Tshelane drew attention to the announcement made by Necsa/NTP during the “Next Generation Nuclear Security Summit” held in Washington in 2010, where Necsa/NTP committed to supply LEU-based medical isotopes to the United States. “We are proud that a purely South African technological advancement has contributed so significantly to nuclear non-proliferation efforts, while simultaneously enhancing the lives of millions using nuclear medicine. This firmly illustrates both South Africa and Necsa/NTP’s commitment to the utilization of nuclear technology for peaceful purposes,” said Tshelane.
“The importance of our collaborative efforts to provide medical isotopes derived from LEU has been described by the U.S. National Nuclear Security Administration as a critical step toward moving away from the use of HEU in medical isotope production around the world,” said Adi Paterson, ANSTO CEO. “These efforts led ANSTO, NTP and Lantheus to be named runners up in a poll of '2011 Arms Control Persons of the Year' for our groundbreaking work to produce medical isotopes using LEU instead of HEU. We believe that demand for LEU moly will increase on a global basis as more customers embrace nuclear non-proliferation goals.”
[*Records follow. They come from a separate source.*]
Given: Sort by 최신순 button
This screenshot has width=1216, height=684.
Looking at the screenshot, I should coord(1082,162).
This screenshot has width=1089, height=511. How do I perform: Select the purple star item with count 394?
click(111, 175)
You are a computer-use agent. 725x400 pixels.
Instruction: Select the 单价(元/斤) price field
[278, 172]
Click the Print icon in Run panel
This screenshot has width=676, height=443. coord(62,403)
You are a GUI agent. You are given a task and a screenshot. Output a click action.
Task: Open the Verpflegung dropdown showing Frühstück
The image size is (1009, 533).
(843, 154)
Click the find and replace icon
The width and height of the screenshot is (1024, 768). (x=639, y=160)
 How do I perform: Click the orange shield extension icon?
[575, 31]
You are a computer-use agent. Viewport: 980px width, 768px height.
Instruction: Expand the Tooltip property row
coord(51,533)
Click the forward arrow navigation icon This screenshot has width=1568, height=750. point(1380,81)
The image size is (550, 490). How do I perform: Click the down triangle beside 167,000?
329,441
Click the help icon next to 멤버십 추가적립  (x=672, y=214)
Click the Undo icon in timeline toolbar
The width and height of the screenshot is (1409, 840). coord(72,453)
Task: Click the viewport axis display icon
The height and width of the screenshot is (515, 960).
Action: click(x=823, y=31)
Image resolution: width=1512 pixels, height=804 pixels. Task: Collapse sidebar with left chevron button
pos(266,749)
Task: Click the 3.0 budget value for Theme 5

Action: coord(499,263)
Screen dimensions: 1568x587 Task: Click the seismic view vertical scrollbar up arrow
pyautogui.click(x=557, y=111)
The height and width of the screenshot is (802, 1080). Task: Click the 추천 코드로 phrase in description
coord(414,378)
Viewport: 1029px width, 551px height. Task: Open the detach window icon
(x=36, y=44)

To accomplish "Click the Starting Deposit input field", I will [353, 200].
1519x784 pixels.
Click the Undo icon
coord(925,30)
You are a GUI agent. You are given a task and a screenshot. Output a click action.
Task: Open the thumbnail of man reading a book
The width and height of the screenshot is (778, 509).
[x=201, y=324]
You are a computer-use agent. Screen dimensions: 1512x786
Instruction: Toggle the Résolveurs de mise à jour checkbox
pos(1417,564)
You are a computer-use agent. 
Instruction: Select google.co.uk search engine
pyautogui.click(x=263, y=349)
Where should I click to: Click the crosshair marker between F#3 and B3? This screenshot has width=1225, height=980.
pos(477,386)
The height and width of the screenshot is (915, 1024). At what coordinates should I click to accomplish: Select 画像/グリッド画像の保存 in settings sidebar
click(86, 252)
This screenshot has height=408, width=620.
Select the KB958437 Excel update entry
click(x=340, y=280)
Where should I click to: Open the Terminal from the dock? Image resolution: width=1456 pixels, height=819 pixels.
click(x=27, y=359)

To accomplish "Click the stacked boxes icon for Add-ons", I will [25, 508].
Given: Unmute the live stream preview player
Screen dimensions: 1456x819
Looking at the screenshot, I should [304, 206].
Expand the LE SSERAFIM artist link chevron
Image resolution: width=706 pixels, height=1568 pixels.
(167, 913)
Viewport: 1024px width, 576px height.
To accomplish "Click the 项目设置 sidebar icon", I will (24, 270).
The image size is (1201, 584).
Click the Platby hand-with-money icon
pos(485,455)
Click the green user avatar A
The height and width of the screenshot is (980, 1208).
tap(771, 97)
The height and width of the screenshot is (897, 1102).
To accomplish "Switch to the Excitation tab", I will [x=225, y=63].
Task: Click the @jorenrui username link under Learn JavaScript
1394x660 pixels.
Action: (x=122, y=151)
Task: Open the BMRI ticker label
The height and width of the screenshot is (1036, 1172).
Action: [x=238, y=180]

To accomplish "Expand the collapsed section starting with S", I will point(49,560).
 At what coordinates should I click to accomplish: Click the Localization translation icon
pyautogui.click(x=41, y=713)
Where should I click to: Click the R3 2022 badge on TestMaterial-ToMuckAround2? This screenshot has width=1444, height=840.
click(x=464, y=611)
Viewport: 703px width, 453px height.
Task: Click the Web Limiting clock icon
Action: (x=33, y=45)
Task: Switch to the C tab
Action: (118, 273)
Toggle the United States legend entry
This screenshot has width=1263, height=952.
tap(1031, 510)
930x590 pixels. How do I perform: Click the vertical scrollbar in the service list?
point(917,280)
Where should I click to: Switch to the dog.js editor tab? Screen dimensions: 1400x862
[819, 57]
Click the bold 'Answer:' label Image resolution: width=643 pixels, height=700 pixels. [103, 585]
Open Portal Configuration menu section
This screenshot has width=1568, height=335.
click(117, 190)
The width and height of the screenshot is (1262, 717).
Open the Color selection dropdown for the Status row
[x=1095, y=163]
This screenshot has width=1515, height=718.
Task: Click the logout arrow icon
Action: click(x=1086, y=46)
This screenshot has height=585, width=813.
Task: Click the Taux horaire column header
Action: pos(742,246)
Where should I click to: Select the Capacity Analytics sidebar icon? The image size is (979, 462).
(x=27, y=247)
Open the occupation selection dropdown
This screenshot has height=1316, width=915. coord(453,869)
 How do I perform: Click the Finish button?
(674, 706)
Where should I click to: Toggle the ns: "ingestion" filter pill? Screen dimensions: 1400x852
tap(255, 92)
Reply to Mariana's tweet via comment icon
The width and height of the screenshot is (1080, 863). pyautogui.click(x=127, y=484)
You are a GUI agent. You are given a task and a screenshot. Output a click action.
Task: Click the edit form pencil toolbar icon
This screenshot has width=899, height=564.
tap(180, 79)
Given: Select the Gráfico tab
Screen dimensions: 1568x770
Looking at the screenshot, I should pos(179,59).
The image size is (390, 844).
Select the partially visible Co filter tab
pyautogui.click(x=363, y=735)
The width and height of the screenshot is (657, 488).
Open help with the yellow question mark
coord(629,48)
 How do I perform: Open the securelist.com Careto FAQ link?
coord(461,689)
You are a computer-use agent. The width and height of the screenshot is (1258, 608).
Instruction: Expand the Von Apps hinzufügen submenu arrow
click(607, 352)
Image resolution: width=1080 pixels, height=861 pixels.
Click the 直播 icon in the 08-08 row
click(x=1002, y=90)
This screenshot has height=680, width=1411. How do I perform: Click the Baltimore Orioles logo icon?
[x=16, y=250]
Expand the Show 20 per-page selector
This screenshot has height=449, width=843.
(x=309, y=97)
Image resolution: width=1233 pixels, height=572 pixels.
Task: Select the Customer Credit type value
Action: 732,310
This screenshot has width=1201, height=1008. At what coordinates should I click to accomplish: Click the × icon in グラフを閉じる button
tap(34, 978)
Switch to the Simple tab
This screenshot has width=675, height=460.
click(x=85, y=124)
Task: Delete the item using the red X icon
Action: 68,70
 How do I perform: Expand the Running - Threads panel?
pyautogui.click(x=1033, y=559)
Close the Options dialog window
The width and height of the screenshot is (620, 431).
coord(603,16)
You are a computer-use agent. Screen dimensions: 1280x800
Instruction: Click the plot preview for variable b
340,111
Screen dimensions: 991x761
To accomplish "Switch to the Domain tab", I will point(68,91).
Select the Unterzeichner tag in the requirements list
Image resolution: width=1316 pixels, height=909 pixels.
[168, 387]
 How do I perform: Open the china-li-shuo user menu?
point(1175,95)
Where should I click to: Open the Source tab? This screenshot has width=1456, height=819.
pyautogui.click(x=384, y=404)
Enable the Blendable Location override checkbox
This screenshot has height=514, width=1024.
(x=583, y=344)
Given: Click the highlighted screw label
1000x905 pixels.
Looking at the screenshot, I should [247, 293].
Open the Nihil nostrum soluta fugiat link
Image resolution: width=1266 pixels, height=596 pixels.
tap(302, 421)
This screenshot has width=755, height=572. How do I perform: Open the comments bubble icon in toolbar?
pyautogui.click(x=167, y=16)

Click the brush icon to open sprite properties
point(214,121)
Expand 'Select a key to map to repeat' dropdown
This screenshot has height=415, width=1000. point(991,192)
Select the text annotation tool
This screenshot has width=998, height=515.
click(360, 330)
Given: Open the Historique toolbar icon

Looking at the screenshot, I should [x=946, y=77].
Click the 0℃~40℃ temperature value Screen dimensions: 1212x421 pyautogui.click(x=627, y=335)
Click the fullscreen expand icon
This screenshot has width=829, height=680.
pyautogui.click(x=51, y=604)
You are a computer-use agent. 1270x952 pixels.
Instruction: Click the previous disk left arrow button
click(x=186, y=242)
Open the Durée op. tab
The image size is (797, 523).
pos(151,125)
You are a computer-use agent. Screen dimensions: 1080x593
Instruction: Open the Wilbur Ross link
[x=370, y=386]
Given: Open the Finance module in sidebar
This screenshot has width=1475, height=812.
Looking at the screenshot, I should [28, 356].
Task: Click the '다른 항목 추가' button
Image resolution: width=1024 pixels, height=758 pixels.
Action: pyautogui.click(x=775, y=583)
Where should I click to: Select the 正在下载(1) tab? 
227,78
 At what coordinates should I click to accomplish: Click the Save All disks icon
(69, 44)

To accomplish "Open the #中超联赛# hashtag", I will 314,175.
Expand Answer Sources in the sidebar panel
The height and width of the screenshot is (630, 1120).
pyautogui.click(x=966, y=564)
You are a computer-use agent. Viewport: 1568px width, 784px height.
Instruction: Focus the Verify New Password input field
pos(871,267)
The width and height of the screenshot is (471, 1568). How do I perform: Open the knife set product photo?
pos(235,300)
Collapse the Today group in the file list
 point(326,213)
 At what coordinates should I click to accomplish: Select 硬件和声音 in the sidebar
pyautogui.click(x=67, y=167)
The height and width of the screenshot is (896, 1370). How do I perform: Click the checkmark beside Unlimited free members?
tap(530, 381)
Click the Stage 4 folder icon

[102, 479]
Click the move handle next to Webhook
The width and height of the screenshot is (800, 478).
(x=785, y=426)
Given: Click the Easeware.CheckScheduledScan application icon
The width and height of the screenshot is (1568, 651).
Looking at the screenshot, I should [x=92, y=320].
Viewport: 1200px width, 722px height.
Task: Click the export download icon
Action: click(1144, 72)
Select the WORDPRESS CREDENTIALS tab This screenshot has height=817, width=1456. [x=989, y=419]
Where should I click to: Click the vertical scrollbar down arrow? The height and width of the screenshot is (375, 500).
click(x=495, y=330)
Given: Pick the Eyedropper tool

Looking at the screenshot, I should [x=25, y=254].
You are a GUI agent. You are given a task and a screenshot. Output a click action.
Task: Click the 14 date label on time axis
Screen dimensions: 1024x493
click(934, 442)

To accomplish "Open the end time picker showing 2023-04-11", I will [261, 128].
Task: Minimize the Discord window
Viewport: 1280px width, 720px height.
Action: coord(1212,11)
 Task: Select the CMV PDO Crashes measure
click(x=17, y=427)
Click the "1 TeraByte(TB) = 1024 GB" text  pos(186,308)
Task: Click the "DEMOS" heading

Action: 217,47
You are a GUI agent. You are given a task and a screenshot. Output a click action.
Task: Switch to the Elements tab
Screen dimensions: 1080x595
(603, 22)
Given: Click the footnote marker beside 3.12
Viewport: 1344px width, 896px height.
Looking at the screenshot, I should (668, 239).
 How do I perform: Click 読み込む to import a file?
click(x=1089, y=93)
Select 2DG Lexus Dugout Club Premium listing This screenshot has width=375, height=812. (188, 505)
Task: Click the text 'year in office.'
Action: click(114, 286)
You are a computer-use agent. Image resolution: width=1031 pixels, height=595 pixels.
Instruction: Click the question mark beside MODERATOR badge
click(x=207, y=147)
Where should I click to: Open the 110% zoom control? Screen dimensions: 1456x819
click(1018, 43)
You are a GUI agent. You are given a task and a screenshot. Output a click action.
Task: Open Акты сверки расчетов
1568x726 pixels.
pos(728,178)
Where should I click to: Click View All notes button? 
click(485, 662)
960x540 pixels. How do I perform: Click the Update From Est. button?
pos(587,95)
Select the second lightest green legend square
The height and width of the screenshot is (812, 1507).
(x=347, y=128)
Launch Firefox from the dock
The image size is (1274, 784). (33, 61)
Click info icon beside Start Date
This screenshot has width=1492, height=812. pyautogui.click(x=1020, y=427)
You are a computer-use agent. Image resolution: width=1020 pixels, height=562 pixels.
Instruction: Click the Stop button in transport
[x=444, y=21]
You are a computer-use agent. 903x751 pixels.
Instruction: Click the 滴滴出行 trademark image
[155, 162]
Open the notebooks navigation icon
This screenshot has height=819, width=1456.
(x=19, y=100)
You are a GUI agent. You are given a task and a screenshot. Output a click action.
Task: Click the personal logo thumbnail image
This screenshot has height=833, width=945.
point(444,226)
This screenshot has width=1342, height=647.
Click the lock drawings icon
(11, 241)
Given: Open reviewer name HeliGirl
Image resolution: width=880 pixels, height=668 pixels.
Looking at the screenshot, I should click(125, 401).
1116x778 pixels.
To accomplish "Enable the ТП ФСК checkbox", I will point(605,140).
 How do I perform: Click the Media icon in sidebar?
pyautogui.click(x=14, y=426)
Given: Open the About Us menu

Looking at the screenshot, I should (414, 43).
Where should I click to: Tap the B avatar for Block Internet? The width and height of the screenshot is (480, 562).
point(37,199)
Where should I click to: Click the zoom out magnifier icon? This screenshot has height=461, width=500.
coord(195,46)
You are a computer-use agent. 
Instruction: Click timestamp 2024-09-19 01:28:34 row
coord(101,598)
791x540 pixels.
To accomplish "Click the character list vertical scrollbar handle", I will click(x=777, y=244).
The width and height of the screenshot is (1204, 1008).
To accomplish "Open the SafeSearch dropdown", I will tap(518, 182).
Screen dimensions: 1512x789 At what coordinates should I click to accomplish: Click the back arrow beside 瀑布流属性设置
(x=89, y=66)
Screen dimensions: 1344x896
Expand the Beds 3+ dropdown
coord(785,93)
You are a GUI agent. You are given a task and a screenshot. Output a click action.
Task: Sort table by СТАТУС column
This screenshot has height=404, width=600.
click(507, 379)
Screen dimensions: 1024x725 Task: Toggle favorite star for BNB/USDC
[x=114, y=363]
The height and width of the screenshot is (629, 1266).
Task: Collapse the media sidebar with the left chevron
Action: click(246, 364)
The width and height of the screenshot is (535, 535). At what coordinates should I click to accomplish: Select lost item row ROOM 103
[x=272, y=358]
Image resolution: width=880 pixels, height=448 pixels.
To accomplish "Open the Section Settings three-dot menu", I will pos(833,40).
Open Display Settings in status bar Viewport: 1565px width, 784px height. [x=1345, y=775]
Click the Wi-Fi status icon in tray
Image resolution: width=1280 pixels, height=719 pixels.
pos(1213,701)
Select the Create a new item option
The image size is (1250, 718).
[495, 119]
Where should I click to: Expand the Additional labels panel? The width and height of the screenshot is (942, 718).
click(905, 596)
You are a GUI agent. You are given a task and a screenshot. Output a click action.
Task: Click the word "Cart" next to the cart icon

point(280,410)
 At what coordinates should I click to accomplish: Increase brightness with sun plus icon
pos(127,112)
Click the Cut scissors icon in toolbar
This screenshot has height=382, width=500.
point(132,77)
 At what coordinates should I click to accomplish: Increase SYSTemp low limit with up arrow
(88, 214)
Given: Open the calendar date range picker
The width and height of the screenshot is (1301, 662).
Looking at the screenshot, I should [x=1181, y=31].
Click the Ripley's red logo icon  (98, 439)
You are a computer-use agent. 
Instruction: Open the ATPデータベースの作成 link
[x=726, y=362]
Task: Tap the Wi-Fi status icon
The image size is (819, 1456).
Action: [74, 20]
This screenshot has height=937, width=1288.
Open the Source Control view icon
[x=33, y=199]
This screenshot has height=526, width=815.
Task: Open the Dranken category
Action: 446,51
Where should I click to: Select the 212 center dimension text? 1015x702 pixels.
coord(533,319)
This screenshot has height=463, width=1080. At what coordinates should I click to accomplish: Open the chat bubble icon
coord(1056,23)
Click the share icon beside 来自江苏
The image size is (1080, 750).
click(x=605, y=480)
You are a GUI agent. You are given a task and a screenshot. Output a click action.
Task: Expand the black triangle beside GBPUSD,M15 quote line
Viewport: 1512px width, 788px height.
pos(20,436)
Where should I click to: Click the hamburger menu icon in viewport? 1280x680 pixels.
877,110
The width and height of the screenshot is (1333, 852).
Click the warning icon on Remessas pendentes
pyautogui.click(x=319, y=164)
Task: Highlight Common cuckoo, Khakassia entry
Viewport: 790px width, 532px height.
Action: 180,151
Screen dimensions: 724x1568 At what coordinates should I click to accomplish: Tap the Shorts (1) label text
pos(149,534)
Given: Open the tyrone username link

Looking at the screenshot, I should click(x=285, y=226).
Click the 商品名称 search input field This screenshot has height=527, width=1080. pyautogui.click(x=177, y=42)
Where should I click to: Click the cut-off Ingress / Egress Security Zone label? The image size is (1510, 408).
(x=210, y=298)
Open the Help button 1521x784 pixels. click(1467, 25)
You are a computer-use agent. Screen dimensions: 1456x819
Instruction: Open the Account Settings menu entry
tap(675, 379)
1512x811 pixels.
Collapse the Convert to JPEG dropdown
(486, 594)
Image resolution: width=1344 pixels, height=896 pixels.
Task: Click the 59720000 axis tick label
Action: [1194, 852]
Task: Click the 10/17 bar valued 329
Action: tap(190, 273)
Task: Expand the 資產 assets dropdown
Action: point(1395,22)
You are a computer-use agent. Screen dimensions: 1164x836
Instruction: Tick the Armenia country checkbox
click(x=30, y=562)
"We support this agreement between Lantheus and our colleagues and are willing to actively contribute to the global security of supply of medical radioisotopes, particularly in the United States,” said Jean-Michel Vanderhofstadt, director general of IRE. “Also paramount is our full commitment for the fastest possible conversion of our process and facility to a unique solution for the secure manufacturing of medical radioisotopes based on non-HEU derived processes. Our technical cooperation with NTP and ANSTO is a valuable asset in that respect. This conversion program is currently running full steam ahead in our Belgian plant, with the most appreciated support of the DoE and our authorities in Europe."